Tola hanedanı

Bediüzzaman’ın davasının yanında olmak ne demek? Bütün ömrü zulümlere tahammül ve bir takım eserler yazmakla geçmiş bir yazar. Sadece yazar. Yani sadece ama yazarlık ile çile ve bela arasında insanlık tarihi boyunca büyük keşmekeşler doğmuş. Bizim cumhuriyet tarihiniz bir takım yazarlara büyük çileler yaşatmış. Yeri ve durduğu nokta ne olursa olsun yazarlık yapmak yönetenlerin işine gelmemiş bu yüzden yazarlara hapishane bir tatil yerine dönmüş. Bunlardan biri ve en çilelisi Bediüzzaman. Osmanlıyı ayakta tutan, bir nevi toplumun direği olan tip veya karakter yıkılınca bütün üdeba eski günlere ihtişama ağlamışlar. Yahya Kemal, Abdülhak Şinasi, Selim İleri, Namık Kemal, Ahmet Mithat daha niceleri kaybolan bu insan tipinin yerine yeni bir tip koymaya çalışmışlar ama başaramamışlar. Başaramadıkları, bugün yaşadığımız olaylardan anlaşılmıyor mu?

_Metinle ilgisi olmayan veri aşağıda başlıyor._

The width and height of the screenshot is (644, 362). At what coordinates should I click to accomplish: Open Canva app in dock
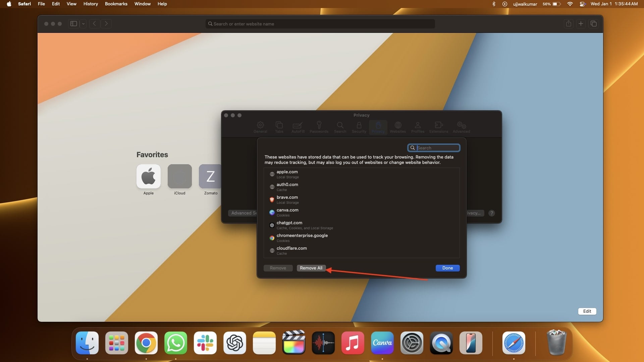point(382,343)
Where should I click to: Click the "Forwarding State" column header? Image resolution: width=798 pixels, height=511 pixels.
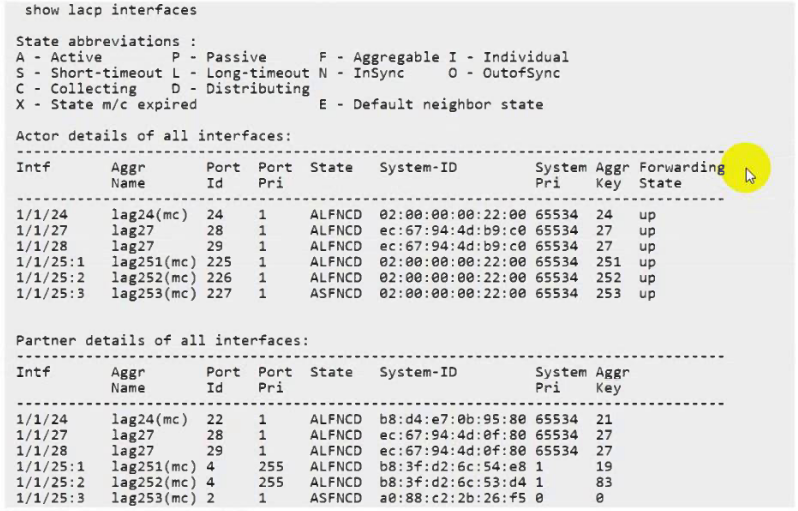(681, 175)
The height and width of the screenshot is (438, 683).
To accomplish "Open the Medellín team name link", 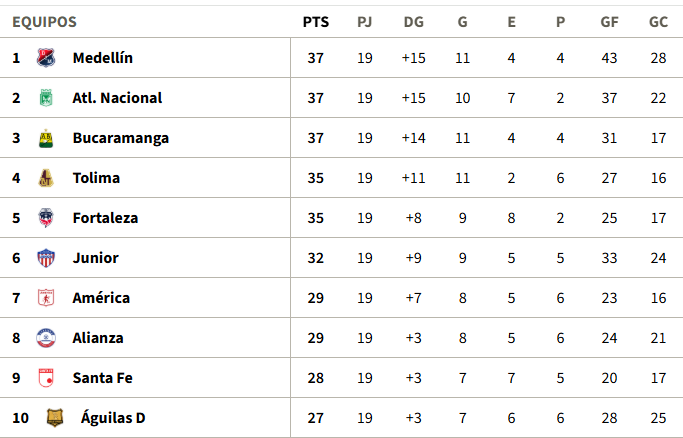I will point(103,58).

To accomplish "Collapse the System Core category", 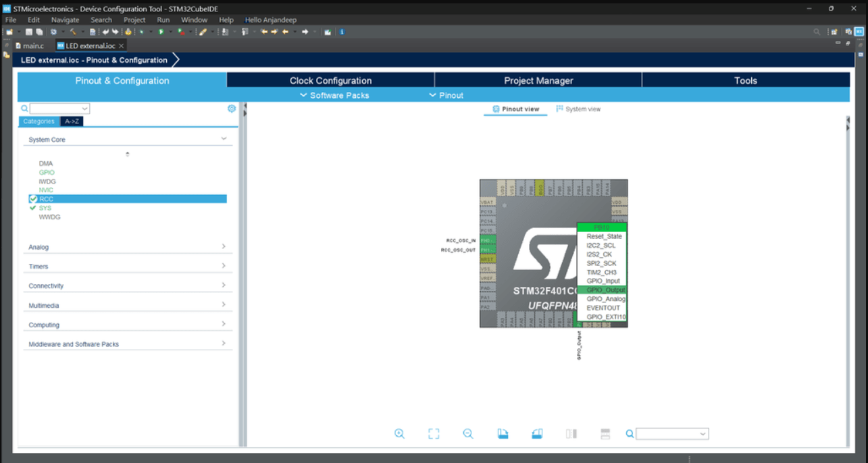I will pyautogui.click(x=223, y=139).
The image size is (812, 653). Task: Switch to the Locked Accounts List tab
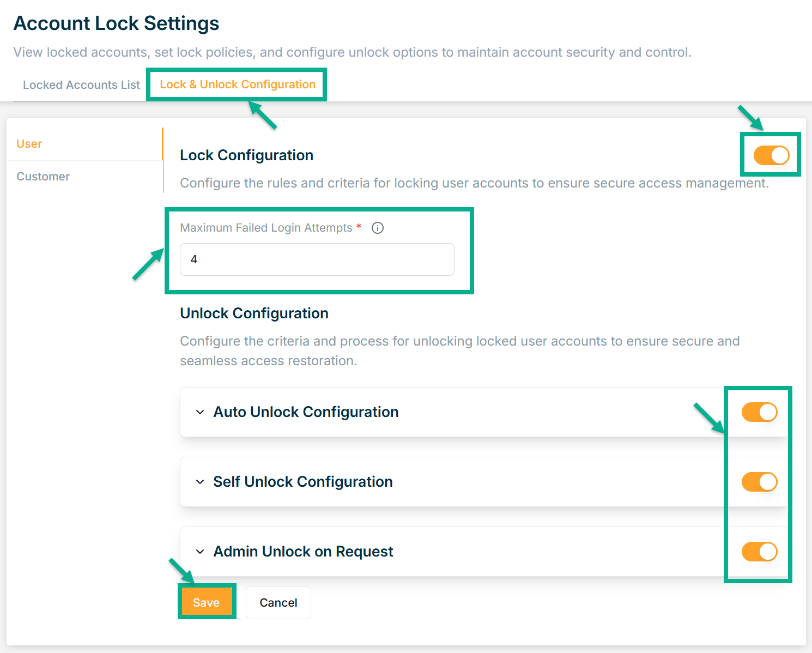coord(81,85)

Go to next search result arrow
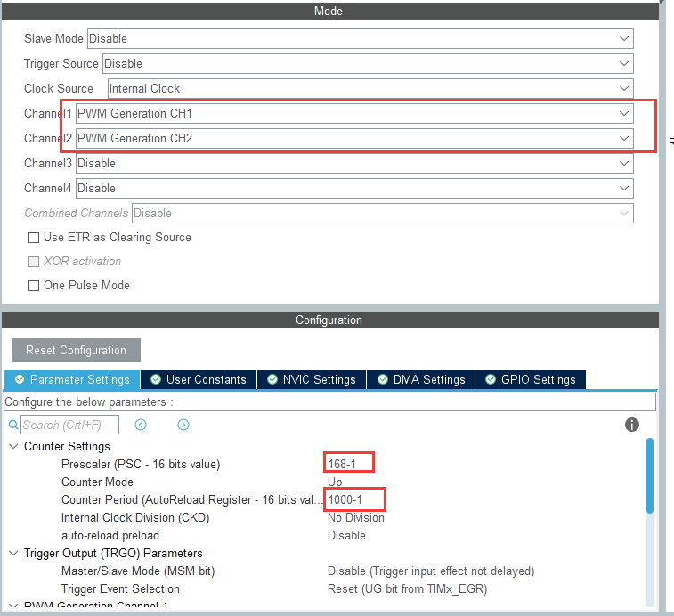[x=183, y=426]
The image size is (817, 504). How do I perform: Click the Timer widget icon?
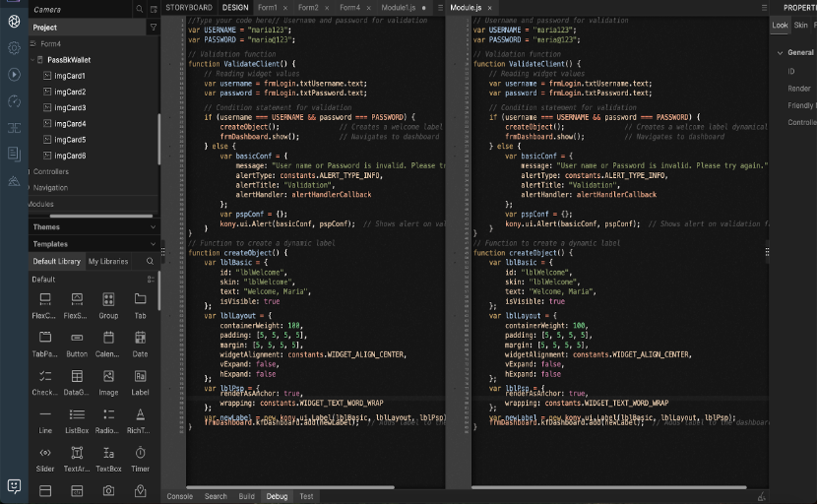tap(141, 453)
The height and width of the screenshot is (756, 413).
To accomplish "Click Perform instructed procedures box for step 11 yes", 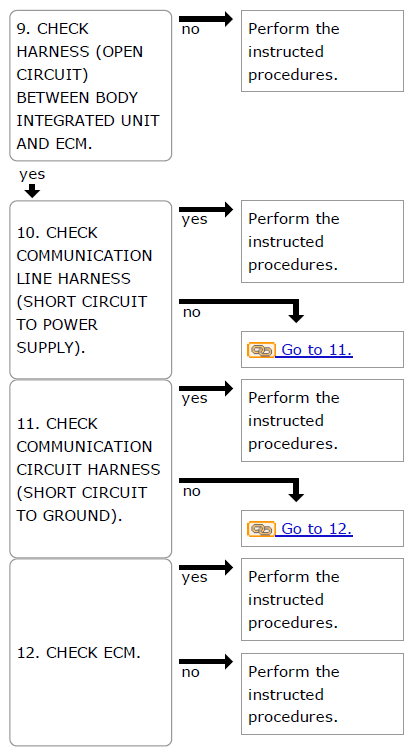I will 322,420.
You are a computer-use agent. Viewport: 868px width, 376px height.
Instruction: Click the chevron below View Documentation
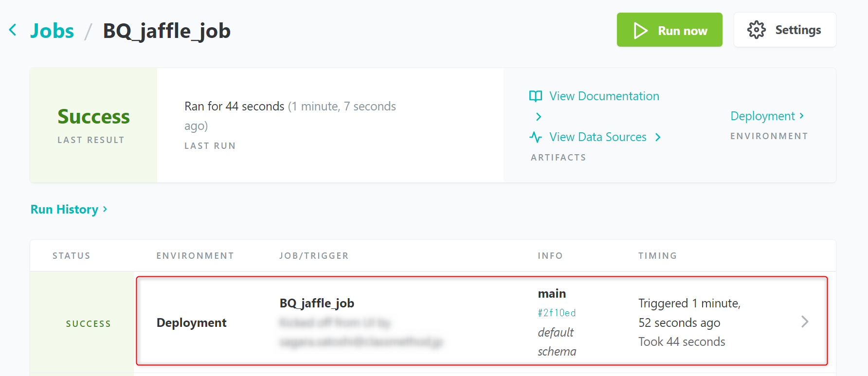(539, 117)

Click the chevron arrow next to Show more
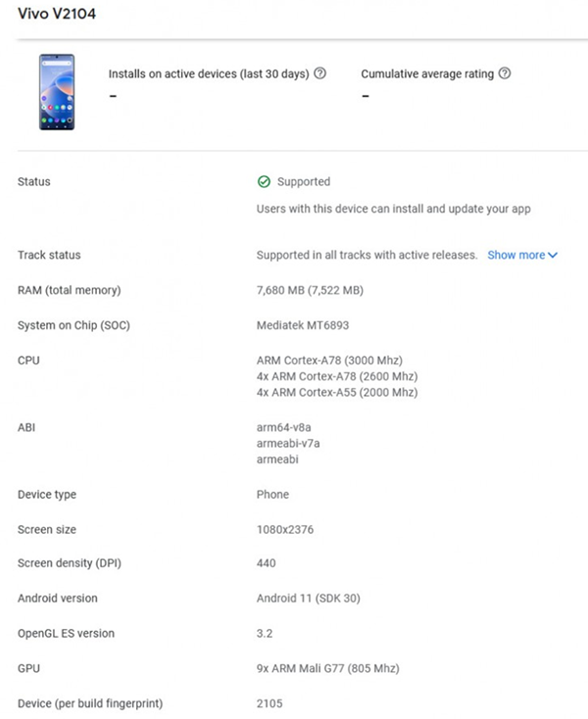coord(553,255)
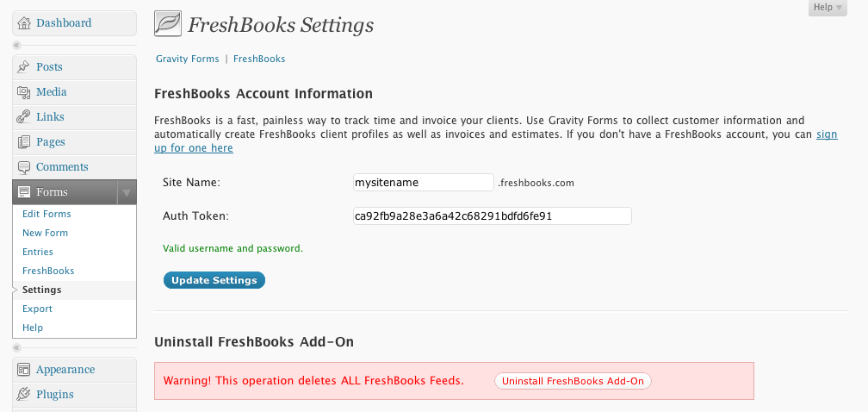Viewport: 868px width, 412px height.
Task: Click the Comments speech bubble icon
Action: point(24,167)
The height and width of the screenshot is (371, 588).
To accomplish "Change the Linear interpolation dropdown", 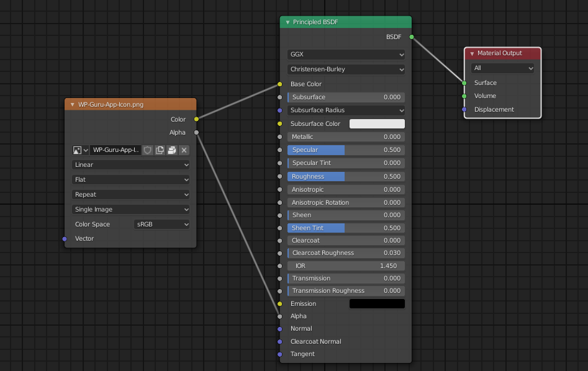I will click(x=130, y=164).
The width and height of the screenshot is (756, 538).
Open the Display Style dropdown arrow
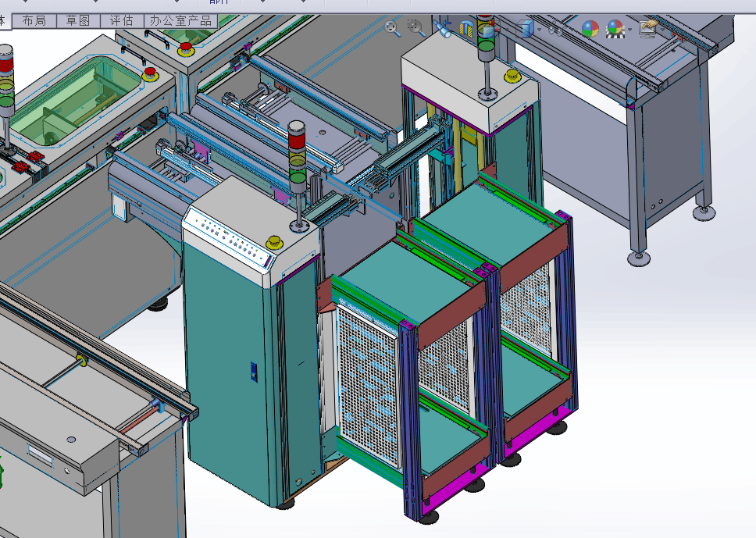[539, 30]
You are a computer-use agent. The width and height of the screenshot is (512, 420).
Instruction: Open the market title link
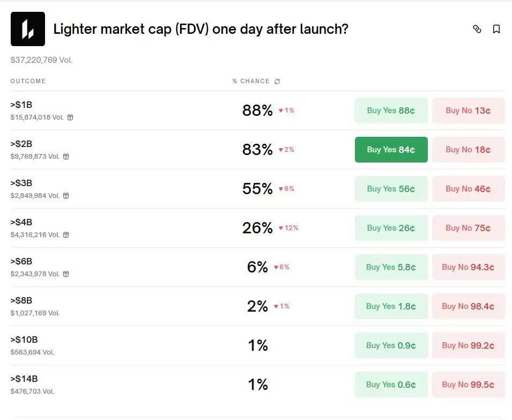click(x=201, y=30)
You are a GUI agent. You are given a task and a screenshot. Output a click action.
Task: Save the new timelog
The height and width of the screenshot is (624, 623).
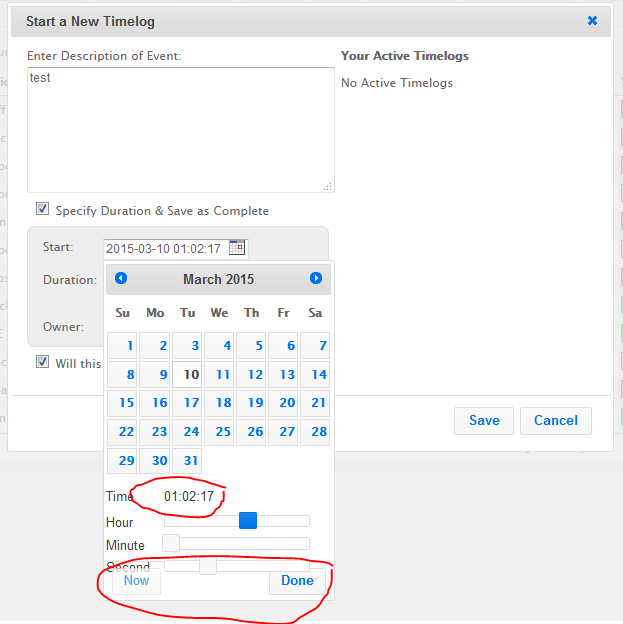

Tola ailesinin Bediüzzaman’a bağlılıkları bir aile biyografisine benziyor. Abdullah Naili Tola, Bediüzzaman’ı meşrutiyet yıllarında Şekerci Hanında ziyaret eder. Demek ilme ve ulemaya hürmeti olan bir tıynet sahibi. İşte bu tıynet o ailenin manevi şeceresinin esası, mayesi. Bugün bu hanedan aile o zihniyetin getirdiği necabet ve asaletin mahsulü bir manevi aristokrasi içinde Isparta vilayetini şenlendiriyor. İşte o ilim hevesi ve ilme karşı duyulan hahiş yüzünden Zübeyir Gündüzalp’in Ankara’da vereceği konferansa kalkıp Isparta’dan gider. Bu aşk ve heyecan herşeyi getirir. Konferanstan çok etkilenir. Bediüzzaman’ın cazibesi onunla görüşmesini doğurur. Emirdağ’a varırlar. Üstad kaderin çizdiği programa göre hareket eder. Zübeyir Ağabey’e “içlerinden memur olan gelsin, diğerleri gitsin” der. Şekerci Han’da Bediüzzaman’a koşan atası, Ankara’ya onu dinlemek için giden onun soyundan Ali İhsan Tola ve bu cazibeye katılmak isteyen ruh Bediüzzaman’a malum olur, onu özellikle davet eder. “Kulum bana karış karış gelirse ben kuluma kulaç kulaç giderim” sırrının bir cilvesi bu işte.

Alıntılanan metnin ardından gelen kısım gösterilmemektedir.